Increased cardiac tolerance to ischemia/reperfusion by delta 2 opioid receptor receptor Deltorphin‐B mediated by NO‐synthase, protein kinase C and tyrosine kinase

We investigated the contribution of NO‐synthase (NOS), protein kinase C (PKC), tyrosine kinase (TK) and potassium ATP (K ATP ) channel activation to the mechanism(s) of antiarrhythmic action of the selective δ 2 opioid receptor (OR) agonist Deltorphin‐B (Delt‐B). Delt‐B was administered to rats 15 min prior to coronary artery occlusion (45 min) and 10 min reperfusion.
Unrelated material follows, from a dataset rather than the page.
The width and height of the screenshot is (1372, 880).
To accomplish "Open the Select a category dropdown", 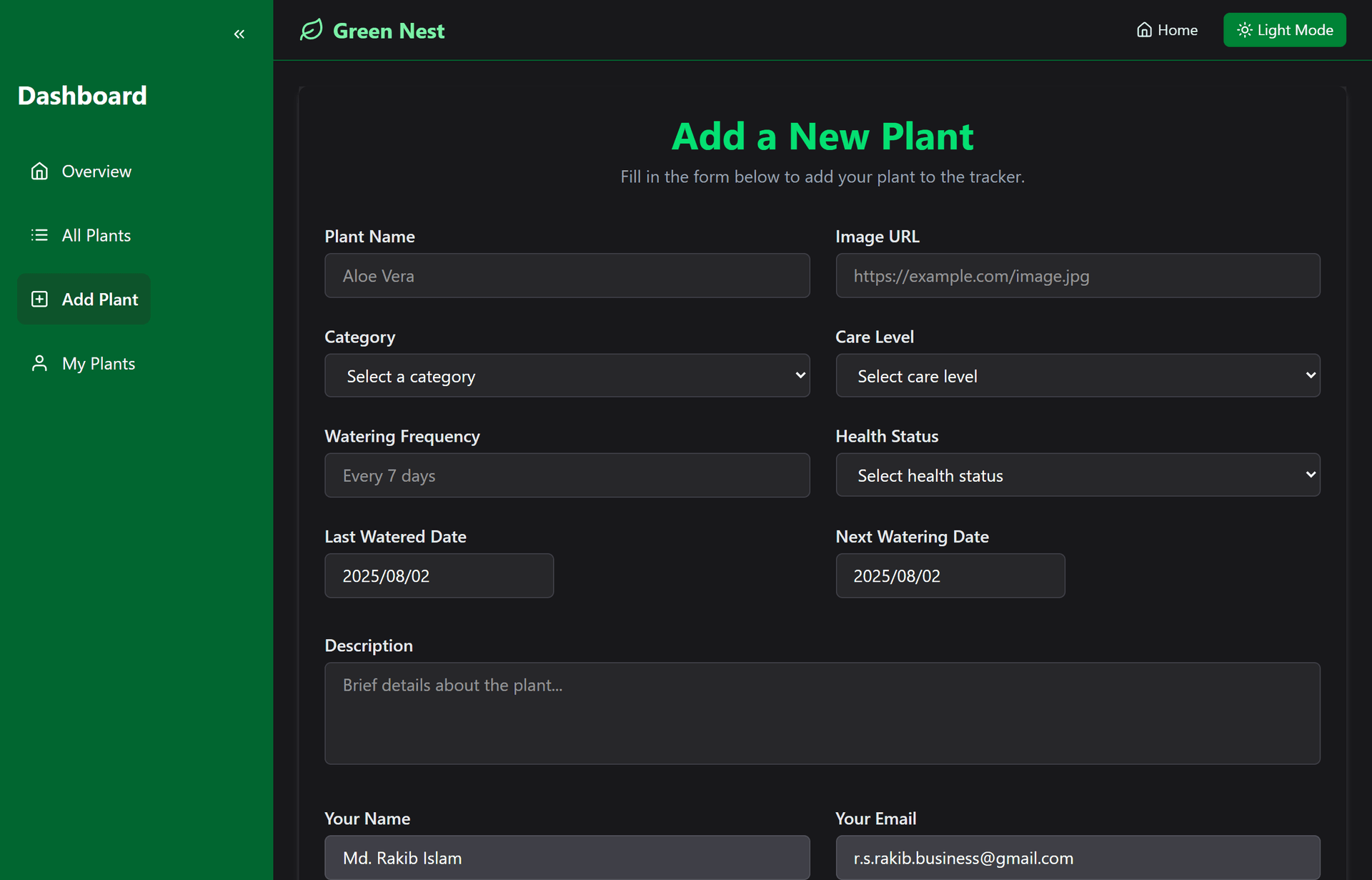I will [567, 375].
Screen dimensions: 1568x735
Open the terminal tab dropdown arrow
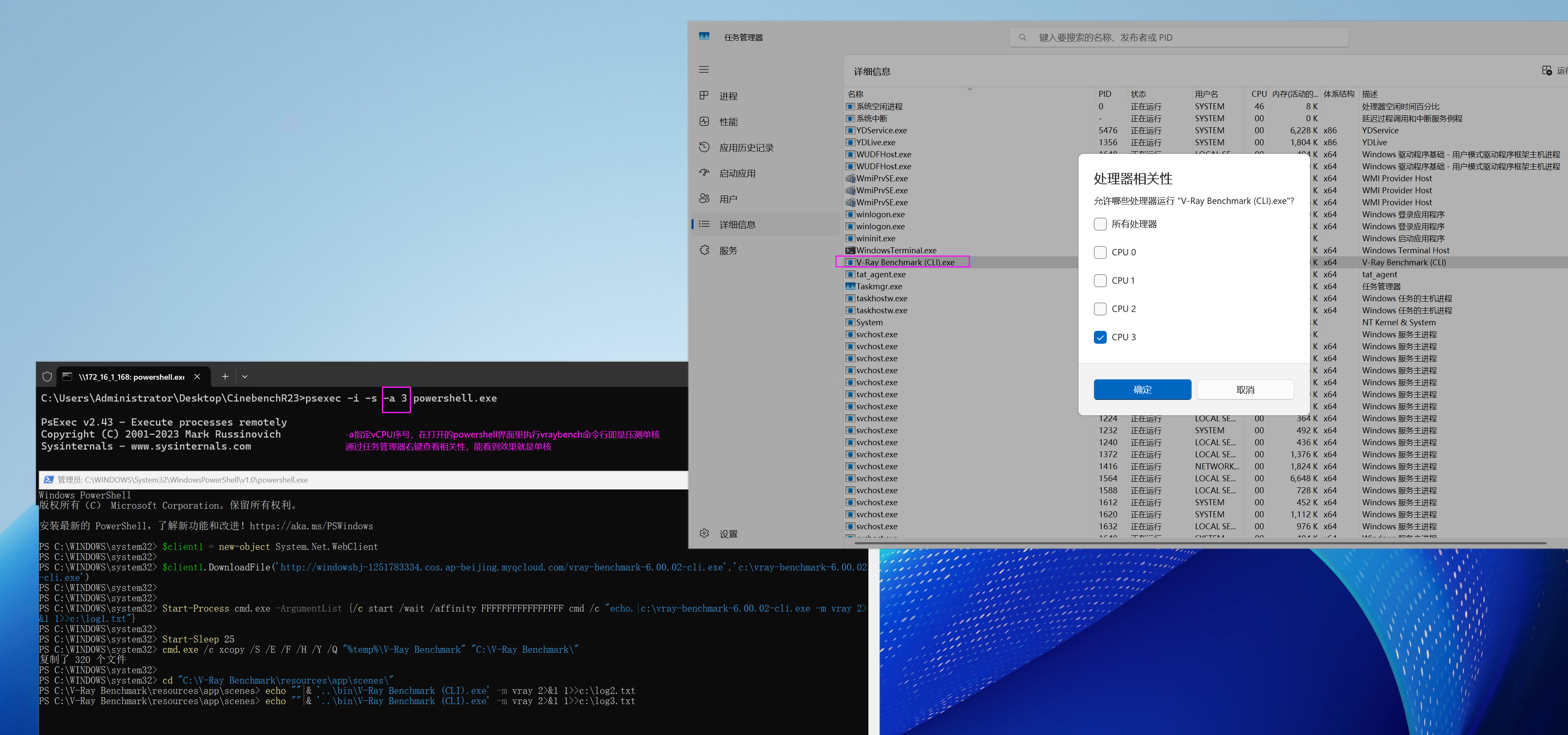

Pretreatment with Delt‐B (150 nmol/kg) significantly reduced the incidence of ischemia and reperfusion induced arrhythymias. The NOS inhibitor, L‐NAME, the TK inhibitor, genistein, the PKC inhibitor, chelerythrin, the non‐selective K ATP channel inhibitor, glibenclamide, and the selective mitochondrial K ATP inhibitor 5‐hydroxydecanoate (5‐HD) were also administered prior to coronary artery occlusion. PKC, TK, and NOS inhibitors blocked the arrhythmogenic protection during ischemia/reperfusion provided by peripheral δ 2 activation by Delt‐B. The K ATP blockers glibenclamide and 5‐HD did not abolish the protective effect of Delt‐B. The inhibitors alone were without effect. We conclude that the antiarrhythmic ischemic protection of Delt‐B is mediated in part by mechanism relying on activation of PKC, TK and NOS and does not rely on K ATP channel activation. Supported by a VA Merit Review Grant (SAB), Office of Navel Research (PRO) and the Russian Foundation of Basic Research (LNM).